I think the best anecdote to show how I felt about this class came during my second round of 40 somethings. The teacher wanted us to keep the bar at shoulder height the entire time, but I kept dropping it lower (because, surprise! I can’t do 40 straight reps of that, thanks), and she said, “Keep the bar up, Brittany.” Now, I’ve been called Brittany many, many times in my 24 years, and it’s never once upset me. I don’t usually even correct people unless it happens repeatedly. But when this teacher called me Brittany, I was livid, and said, very angrily, “My name is BETHANY!” Haha.
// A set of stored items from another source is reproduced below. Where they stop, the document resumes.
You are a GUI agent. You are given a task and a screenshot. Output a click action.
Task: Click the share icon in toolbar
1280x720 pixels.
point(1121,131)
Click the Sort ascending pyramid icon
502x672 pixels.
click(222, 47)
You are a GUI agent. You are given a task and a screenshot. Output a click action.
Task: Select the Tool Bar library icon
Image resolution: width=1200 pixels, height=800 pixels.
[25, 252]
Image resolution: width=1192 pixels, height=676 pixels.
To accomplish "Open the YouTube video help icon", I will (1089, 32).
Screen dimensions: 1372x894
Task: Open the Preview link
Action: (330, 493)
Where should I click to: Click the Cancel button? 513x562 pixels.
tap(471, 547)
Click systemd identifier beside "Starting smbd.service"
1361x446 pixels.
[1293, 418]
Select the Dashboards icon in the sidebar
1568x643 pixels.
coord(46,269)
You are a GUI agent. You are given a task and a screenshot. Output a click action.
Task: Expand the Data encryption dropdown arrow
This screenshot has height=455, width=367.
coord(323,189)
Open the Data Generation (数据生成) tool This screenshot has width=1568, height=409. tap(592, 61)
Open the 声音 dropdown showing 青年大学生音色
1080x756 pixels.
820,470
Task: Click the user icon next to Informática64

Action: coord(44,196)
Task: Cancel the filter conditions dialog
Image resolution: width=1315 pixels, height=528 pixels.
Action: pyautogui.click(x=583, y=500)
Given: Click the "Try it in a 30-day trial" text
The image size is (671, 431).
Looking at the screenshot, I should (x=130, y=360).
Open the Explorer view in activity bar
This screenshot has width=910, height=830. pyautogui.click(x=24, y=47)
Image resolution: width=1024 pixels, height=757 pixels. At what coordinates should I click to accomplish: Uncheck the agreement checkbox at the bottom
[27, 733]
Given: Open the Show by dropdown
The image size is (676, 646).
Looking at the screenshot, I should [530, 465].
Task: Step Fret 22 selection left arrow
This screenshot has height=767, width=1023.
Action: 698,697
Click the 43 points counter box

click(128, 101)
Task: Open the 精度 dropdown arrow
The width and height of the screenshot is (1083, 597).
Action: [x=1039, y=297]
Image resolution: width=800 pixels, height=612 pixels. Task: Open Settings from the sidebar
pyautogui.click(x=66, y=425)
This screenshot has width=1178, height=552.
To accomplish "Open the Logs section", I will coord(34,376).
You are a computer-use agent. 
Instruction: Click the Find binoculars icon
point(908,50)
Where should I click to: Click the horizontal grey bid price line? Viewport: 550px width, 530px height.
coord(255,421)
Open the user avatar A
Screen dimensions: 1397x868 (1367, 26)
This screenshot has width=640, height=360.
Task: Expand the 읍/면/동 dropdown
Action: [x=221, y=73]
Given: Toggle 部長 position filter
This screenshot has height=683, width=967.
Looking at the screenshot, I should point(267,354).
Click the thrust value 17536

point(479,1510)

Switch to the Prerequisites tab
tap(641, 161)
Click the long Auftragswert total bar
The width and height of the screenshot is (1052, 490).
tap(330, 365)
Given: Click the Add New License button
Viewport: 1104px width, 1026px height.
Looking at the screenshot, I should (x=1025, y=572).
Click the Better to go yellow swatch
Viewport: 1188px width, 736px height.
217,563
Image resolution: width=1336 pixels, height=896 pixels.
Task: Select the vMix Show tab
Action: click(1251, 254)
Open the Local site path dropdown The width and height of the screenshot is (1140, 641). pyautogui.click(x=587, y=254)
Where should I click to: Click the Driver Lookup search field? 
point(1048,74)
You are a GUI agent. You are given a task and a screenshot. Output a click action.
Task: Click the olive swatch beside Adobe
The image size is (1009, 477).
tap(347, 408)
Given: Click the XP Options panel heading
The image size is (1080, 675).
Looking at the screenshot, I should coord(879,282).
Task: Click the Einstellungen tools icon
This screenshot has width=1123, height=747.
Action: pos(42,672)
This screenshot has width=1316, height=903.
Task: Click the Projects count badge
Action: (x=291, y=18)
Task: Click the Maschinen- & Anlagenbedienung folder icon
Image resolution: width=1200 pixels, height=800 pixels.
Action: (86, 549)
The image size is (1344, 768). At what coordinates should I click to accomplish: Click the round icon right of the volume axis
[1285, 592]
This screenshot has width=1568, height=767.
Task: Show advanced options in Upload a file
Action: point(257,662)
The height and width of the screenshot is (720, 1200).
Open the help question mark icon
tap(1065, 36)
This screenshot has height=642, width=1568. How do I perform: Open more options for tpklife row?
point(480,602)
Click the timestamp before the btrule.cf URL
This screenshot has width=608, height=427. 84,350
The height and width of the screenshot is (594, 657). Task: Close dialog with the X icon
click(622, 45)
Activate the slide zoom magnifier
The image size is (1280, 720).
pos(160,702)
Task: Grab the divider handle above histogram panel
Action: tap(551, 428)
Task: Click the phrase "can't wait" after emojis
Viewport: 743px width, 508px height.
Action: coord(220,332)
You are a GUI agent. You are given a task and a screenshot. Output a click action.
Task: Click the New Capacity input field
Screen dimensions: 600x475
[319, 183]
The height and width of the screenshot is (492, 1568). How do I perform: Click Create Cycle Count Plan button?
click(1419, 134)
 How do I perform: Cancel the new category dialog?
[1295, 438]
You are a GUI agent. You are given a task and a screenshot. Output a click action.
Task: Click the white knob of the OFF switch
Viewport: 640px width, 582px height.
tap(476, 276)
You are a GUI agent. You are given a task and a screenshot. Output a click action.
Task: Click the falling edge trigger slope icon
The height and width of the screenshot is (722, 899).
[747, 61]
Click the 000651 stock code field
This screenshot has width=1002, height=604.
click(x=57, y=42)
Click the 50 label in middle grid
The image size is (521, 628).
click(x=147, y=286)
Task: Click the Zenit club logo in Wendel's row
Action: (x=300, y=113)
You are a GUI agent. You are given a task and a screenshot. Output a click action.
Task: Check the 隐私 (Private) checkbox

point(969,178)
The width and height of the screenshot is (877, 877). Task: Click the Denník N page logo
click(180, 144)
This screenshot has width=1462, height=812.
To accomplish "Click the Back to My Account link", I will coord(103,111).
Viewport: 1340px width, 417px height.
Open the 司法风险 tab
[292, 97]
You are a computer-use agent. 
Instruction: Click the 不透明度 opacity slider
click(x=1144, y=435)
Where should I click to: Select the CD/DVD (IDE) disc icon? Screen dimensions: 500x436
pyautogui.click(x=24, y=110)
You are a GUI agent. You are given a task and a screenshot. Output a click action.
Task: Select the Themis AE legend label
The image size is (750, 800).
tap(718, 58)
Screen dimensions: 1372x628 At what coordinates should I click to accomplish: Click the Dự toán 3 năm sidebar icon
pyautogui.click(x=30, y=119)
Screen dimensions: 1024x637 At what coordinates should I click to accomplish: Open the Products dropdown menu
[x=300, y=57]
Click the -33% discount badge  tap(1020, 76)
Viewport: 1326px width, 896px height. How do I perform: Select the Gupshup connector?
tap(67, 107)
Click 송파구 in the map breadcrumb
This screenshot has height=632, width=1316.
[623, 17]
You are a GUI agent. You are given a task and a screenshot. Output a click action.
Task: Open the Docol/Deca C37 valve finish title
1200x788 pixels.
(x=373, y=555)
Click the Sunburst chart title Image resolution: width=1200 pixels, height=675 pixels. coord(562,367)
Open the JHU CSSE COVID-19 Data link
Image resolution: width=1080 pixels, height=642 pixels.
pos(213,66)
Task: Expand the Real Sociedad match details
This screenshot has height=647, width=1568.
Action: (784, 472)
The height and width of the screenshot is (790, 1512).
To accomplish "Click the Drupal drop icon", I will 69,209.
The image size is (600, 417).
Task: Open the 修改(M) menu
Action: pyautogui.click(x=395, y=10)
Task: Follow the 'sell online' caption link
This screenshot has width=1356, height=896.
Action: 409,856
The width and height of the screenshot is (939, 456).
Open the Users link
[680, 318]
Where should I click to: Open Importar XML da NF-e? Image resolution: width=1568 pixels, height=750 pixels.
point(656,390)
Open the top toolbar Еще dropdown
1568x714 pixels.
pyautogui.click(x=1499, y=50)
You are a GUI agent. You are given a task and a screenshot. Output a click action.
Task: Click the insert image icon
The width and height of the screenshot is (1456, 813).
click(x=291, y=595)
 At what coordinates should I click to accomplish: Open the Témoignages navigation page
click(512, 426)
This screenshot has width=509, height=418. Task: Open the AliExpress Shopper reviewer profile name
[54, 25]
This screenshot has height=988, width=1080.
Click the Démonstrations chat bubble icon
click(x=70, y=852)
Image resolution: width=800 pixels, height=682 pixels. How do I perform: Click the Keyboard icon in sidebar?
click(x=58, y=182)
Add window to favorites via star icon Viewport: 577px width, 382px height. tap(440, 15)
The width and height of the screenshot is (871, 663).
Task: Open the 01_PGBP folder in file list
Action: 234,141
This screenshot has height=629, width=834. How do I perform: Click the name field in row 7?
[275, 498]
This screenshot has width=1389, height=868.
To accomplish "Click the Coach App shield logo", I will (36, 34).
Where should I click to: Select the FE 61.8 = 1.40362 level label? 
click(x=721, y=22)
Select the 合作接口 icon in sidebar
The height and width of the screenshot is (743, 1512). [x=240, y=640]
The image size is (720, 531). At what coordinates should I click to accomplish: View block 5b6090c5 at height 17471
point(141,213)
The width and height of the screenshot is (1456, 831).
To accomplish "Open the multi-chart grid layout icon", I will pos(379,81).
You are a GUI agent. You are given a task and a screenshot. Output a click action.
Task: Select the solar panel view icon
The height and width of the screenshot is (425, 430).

(Another thing worth noting: I am extremely anti-CrossFit, not entirely because of the workout style, but because I am one thousand percent against any cult-like fitness movements that turn people into mindless lemmings. [If you can do CrossFit and still have an independent thought in your head, more power to you. Keep on keepin' on with your crazy workouts. I'll be over here doing anything else.] Therefore, I’m obviously pretty biased, which certainly impacts my review of the class. However, I did NOT know ahead of time that I’d be getting myself into a CrossFit-like workout, so I didn’t go into class biased against it or with a negative mindset that would have predisposed me to having a bad time.)
Would I go back: HELL TO THE NO. This would have to be literally the only option available for exercise in the entire city of Chicago–as in, even power walking would have to not be an option–for me to go back.